The Samsung Galaxy A53 5G is a mid-range Android-based smartphone developed and manufactured by Samsung Electronics as a part of its Galaxy 
A series. The phone was announced on 17 March 2022 at Samsung Galaxy Unpacked event alongside the Galaxy A33 5G and Galaxy A73 5G.

Galaxy A53 5G Phone's price is $449 for a 128 GB model. The size of the screen is 6.5-inch which runs on Samsung's Exynos 5 nm processor. The phone has a quad-camera system featuring 64 MP main camera with 32 MP front camera.

Design 

The display is made of Corning Gorilla Glass 5. The back panel and side are made of frosted plastic.

The design of the smartphone is similar to its predecessor, but as in the Samsung Galaxy A33 5G and Samsung Galaxy A73 5G, the rear panel is now completely flat, and the transition between the rear panel and the camera unit is smoother.  The Galaxy A53 5G, unlike the Samsung Galaxy A52, does not have a 3.5 mm audio jack.  Also Galaxy A53 5G has protection against moisture and dust according to the IP67 standard.

Below are USB-C connector, speaker, microphone and depending on the version slot for 1 SIM card and microSD memory card up to 1 TB or hybrid slot for 2 SIM cards.  The second microphone is located on top.  On the right side are the volume buttons and the smartphone lock button.

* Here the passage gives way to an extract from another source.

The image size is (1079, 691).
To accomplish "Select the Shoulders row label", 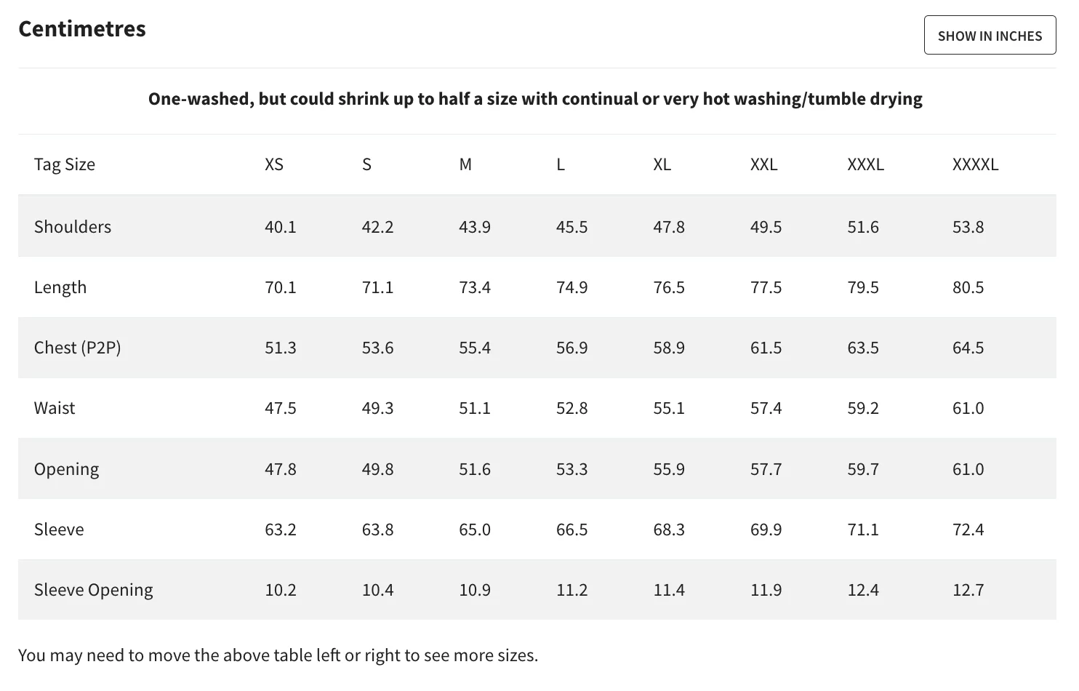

The smartphone is sold in 4 colors: black (Awesome Black), white (Awesome White), blue (Awesome Blue) and orange (Awesome Peach).

Specifications

Hardware 
The Galaxy A53 5G is a smartphone with a slate-type factor form, which is 159.6 × 74.8 × 8.1 mm in size and weighs 189 grams.

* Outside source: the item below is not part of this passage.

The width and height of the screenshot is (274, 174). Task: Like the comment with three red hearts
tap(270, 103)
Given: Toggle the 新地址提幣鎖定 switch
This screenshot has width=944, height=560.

The device is equipped with GSM, HSPA, LTE and 5G connectivity, Wi-Fi 802.11 a/b/g/n/ac dual-band with Bluetooth 5.1, Wi-Fi Direct support and hotspot support with A2DP and LE, GPS with BeiDou, Galileo, GLONASS and QZSS and NFC. It has a USB Type-C 2.0 port. It is dust and water resistant with IP67 certification.

It has a 6.5 inch diagonal Super AMOLED display with Infinity-O-type punch-hole camera, rounded corners, FHD+ resolution of 1080 × 2400 pixels, with an adaptive refresh rate up to 120 Hz protected by Gorilla Glass 5.

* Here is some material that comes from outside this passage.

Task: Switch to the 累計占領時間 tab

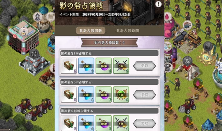Action: coord(128,30)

The 5000mAh lithium polymer battery is non-removable and supports fast charging at 25 W.

The chipset is a Samsung Exynos 1280 with an octagonal CPU (2 cores at 2.4 GHz + 6 cores at 2 GHz). UFS type 2 internal memory is 128/256 GB expandable with microSD up to 1 TB, while the RAM is 6 or 8 GB (depending on the version chosen).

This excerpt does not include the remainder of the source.